As depicted in Scheme 3, we propose that the ligand geometry adopted by UT1 could be reminiscent of anthranilic foldamers featuring intra-molecular hydrogen bonding interactions.^20,21 This situation permits the indole motif of tryptophan (of UT1) to assist the formation of urea–fluoride complex, which in turn promotes deprotonation of indole NH groups.^7.8 As a result, intramolecular charge transfer (ICT) processes become favorable for UT1, which account for the changes observed in the absorbance and fluorescence spectra.^8,17 In contrast, the indole motifs in UT2 and UT3 would have restricted influence on the coordination of fluoride to the urea-motif; such variations in the nature of urea–fluoride complexation, with limited participation of the indole group could account for PET-induced quenching²² of ligand fluorescence in UT2 and UT3.

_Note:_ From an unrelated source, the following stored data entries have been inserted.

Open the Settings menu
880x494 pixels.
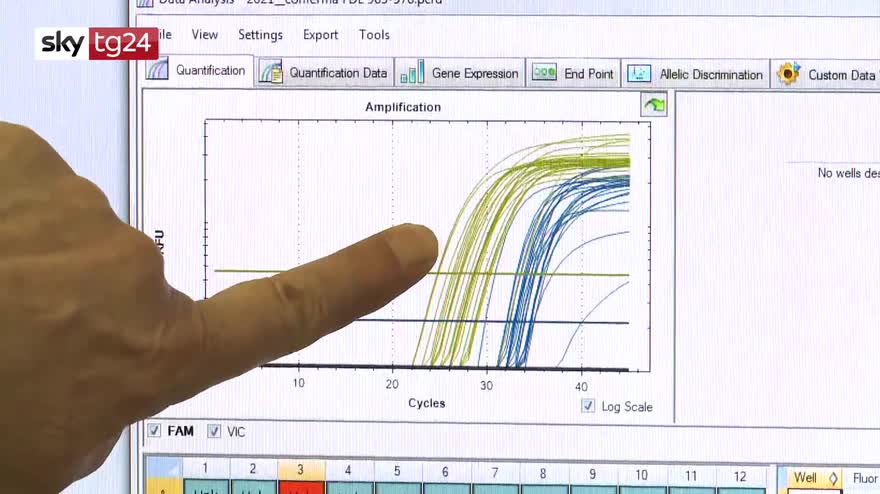coord(260,35)
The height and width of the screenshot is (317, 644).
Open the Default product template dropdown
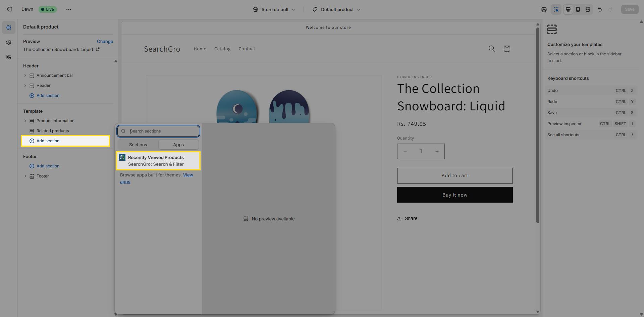pos(336,9)
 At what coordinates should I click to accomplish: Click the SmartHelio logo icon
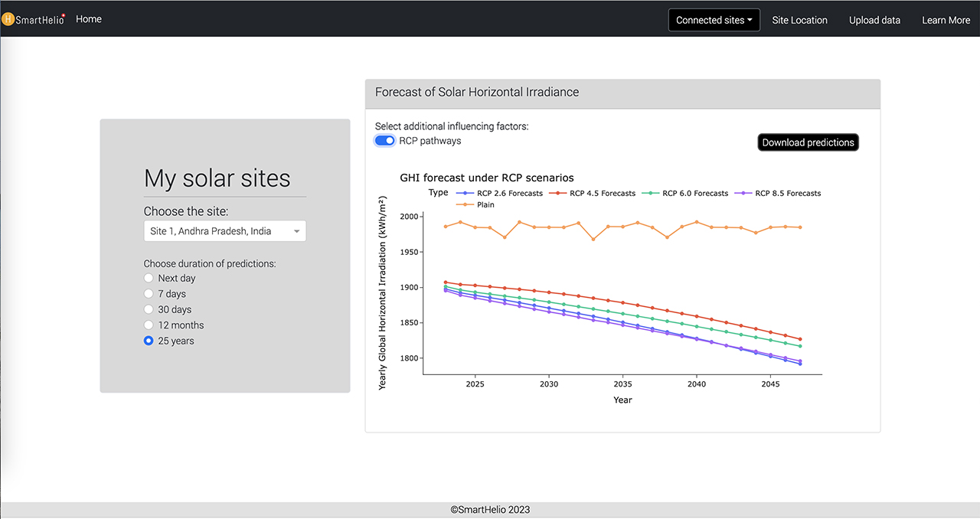coord(8,19)
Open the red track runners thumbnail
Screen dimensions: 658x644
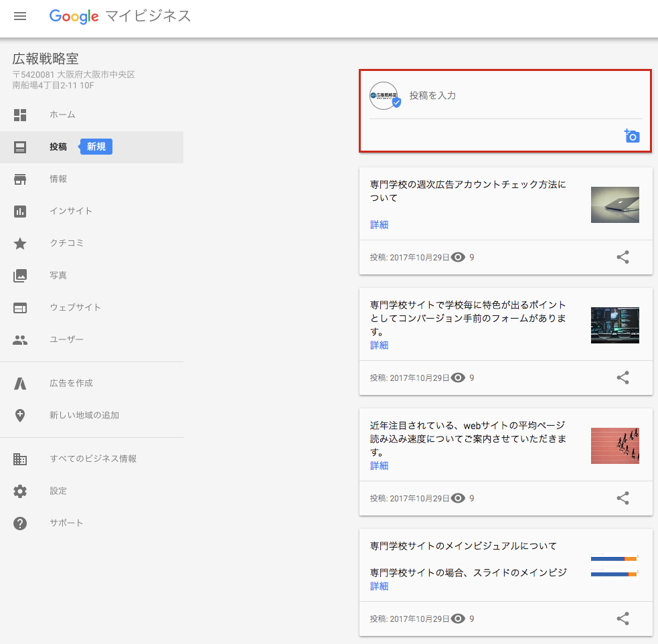pyautogui.click(x=614, y=446)
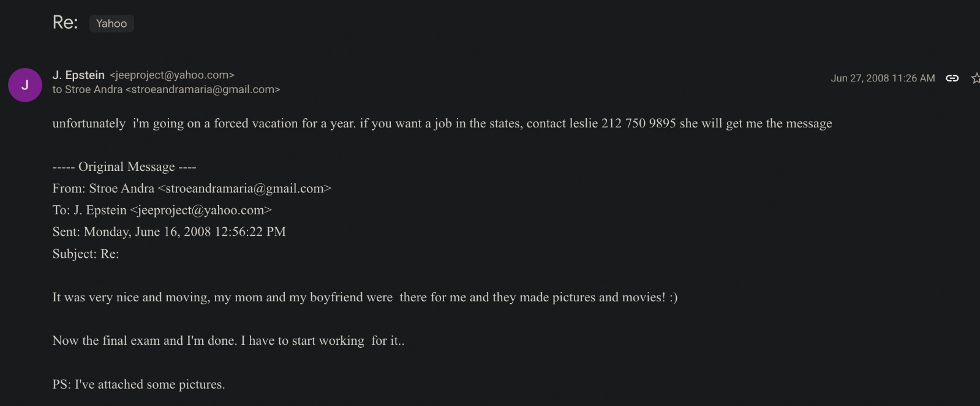Click the "Re:" subject heading at top
Image resolution: width=980 pixels, height=406 pixels.
pos(65,23)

In order to substantiate the arguments made in Scheme 3, we examined the interactions of fluoride with UT1 in detail using ¹H NMR. As shown in Fig. 3, the addition of TBAF solution to UT1 caused distinct changes in the proton resonances corresponding to the indole and amide NH groups. The addition of 1.0 equiv. of TBAF ions to UT1 caused the deprotonation of the indole and urea NH groups, as indicated by the broadening and disappearance of the proton resonances at 10.03 and 9.32 ppm. The other urea NH resonance was broadened and shifted downfield from 9.23 ppm to 9.36 ppm. Further addition of TBAF (>2.0 equiv.) to the ligand was marked by the broadening of urea NH and the amide NH resonances at 9.77 ppm and 7.91 ppm respectively. Apart form these changes, the apparent deprotonation of the indole NH group produced a shielding effect, and consequently the resonances of the aromatic-CH groups shifted upfield reflecting increase of electron density in the phenyl rings.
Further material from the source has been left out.